Microbiological in vitro investigations

We investigated the antibacterial effect with the agar cup method, which is a diffusion based method to investigate antimicrobial activity [23] [24]. The agar cup is a cylindrical hole that is punched into an agar plate, which has been pre-inoculated with a microorganism. A fluid containing the tested agent is pipetted into the hole and the agar plate incubated. The growth inhibition zone correlates with the antimicrobial activity of the substance tested.

The antibacterial effect of fosfomycin was investigated with the bacteria strains Escherichia coli ATCC 25922 and Enterococcus faecalis ATCC 29212 on Mueller-Hinton agar plates (Oxoid, Thermo Fisher Scientific Inc., Denmark) supplemented with 25 µg/ml glucose-6-phosphate (Sigma Aldrich, Brøndby, Denmark) under aerobic conditions. The antibacterial effect of metronidazole was investigated with Bacteroides fragilis ATCC 25285 and Bacteroides thetaiotaomicron ATCC 29741 on Brucella Agar plates (Becton Dickinson, Heidelberg, Germany) under anaerobic conditions. Plates were inoculated with the test strain using an automatic plate rotator. For E. coli and E. faecalis, an inoculum of 0.5 McFarland was used and for B. fragilis and B. thetaiotaomicron an inoculum of 1 McFarland was used. Then, the plates were dried and two cylinders were punched into each agar plate. One of the holes was filled with a solution of the investigated drug alone in sterile water (“control solution” containing either 200 µg fosfomycin or 5 µg metronidazole) and the other hole was filled with the combination of the drugs (“combination solution”). For fosfomycin, 200 µg in a volume of 40 µl was pipetted in a 4 mm diameter agar cup and for metronidazole, 5 µg in a volume of 18 µl were pipetted in a 3 mm agar cup. In the control solution, the same amount of the investigated drug was used and the other two drugs were added. All plates were prepared as quintuples, which resulted in 20 plates in total. The plates with E. coli and E. faecalis were incubated overnight in ambient air at 35°C (19 h and 19 min). The plates with B. fragilis and B. thetaiotaomicron were incubated overnight in an anaerobic chamber at 35°C (18 h and 54 min).

Inhibition zone diameters were read at the point of complete inhibition as judged by the naked eye by an experienced biomedical laboratory scientist with the plate held around 30 cm from the eye. Isolated colonies (seen with E.coli) within the inhibition zone were ignored. A negative control without the active agent had been performed in a pilot trial and showed that there was no inhibition of growth.

Statistical methods

For the investigations of chemical stability with HPLC-MS, it was tested if peak area in time zero was significantly different from time 24 h using unpaired t-test. For the microbiological investigations the inhibition zone diameters of the two solutions (“combination solution” and “control solution”) were compared. As data was not normally distributed, the median of the two solutions’ diameter was calculated due to the distribution of data. Inter-test variability was evaluated with a Mann-Whitney-U-test of the diameters due to the distribution of data. A p-value<0.05 was considered statistically significant.

Results

The basic investigations showed that the combination of fosfomycin, metronidazole, and rhGM-CSF resulted in a neutral pH of 7.46–7.62 ([Table 1]). The pH remained stable at both room temperature and 37°C during 24 h ([Fig. 1]). Furthermore, no precipitation was present at any stage of the combination of drugs ([Table 1]). The osmolarity was theoretically calculated to 293 mOsm/l.

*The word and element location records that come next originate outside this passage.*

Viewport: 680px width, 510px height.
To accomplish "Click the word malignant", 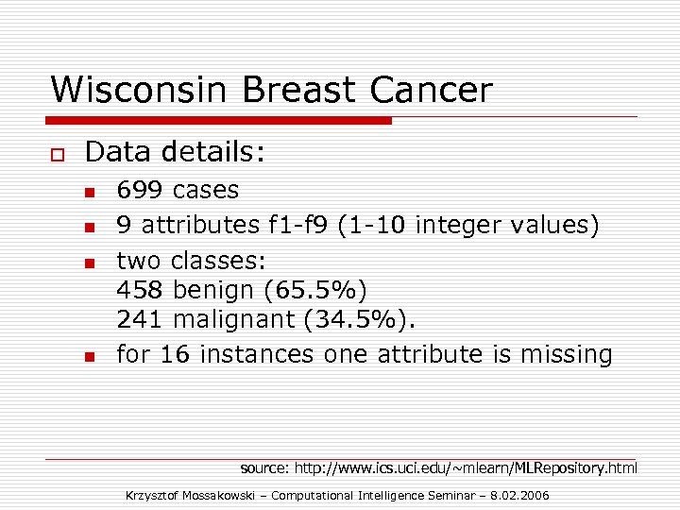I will pos(235,320).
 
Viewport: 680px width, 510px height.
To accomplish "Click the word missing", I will pos(565,354).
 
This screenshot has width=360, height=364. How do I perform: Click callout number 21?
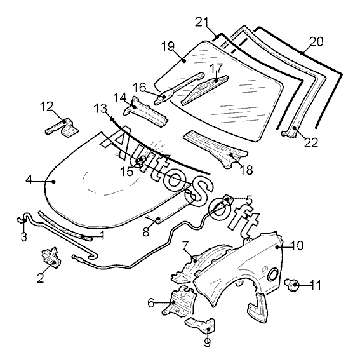click(x=202, y=22)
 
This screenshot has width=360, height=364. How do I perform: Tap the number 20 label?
click(x=316, y=42)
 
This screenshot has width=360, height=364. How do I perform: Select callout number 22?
click(x=311, y=142)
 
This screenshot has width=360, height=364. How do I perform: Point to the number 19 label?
click(x=168, y=46)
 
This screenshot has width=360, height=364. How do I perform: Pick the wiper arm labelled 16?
click(x=178, y=89)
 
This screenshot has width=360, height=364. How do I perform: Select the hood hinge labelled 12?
click(x=62, y=127)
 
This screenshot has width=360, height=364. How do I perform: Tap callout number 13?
click(x=100, y=109)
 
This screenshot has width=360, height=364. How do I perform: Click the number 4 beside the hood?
click(x=29, y=180)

The HPLC-MS investigations found a stable concentration of both fosfomycin and metronidazole over time ([Fig. 2]). There was no difference at 24 h between the measured concentration of the drugs alone or in combination for neither fosfomycin (p=0.5) nor metronidazole (p=0.9).

The results of the microbiological in vitro investigations are presented in [Fig. 3]. A low intra-test variability was found with a range of ±1 mm from median for each series. The medians of the inhibition zones were similar for the “combination solution” and the “control solution” in all the bacteria strains ([Fig. 3]).

Discussion

This investigation found that the combination of fosfomycin, rhGM-CSF, and metronidazole had a neutral pH and was without precipitation. The concentrations of both fosfomycin and metronidazole measured by HPLC-MS were stable during 24 h. Finally, the investigation of the in vitro antibacterial activity by the agar cup method showed that the antibacterial effect of fosfomycin and metronidazole was maintained in the drug combination.

Precipitation has previously been reported for the combination of GM-CSF and other drugs [25]. Sagramostim, which is GM-CSF produced in yeast, was found visually incompatible with antibiotic agents such as ampicillin and ceftazidime. However, visual compatibility was found for sagramostim and metronidazole. We also found rhGM-CSF to be visually compatible when mixed with fosfomycin and metronidazole, thus the drugs can be mixed.

We found that the drug combination had a neutral pH. A neutral pH is of importance, when administrating drugs intraperitoneally. Low pH of 5 caused discomfort at administration in peritoneal dialysis [26], and discomfort diminished when the pH was neutralised [22] [27] [28]. Low pH of the early dialysis fluids has been suspected to cause chronic alterations of the mesothelium of the peritoneal membrane [29]. These alterations were not present when using biocompatible fluids with neutral pH [30] [31]. Therefore, the pH of 7.46–7.62 found in this investigation is not expected to cause neither discomfort for the patient nor alterations of the peritoneal membrane when the drug combination is administered intraperitoneally.

The in vitro inhibitory effect of fosfomycin on aerobic bacteria and metronidazole on anaerobic bacteria was maintained after the drugs were mixed. This is the first investigation on the antibacterial activity of the drug combination. However, previous studies confirmed the preserved antibacterial activity and stability of fosfomycin in different peritoneal dialysis fluids with bioassays [32] [33]. Furthermore, our HPLC-MS analysis confirmed that degradation was neither present for the drugs alone nor in the drug combination solutions during 24 h. Previously, only an unchanged concentration of fosfomycin after mixture with four different peritoneal fluids has been confirmed with HPLC-MS analysis [32].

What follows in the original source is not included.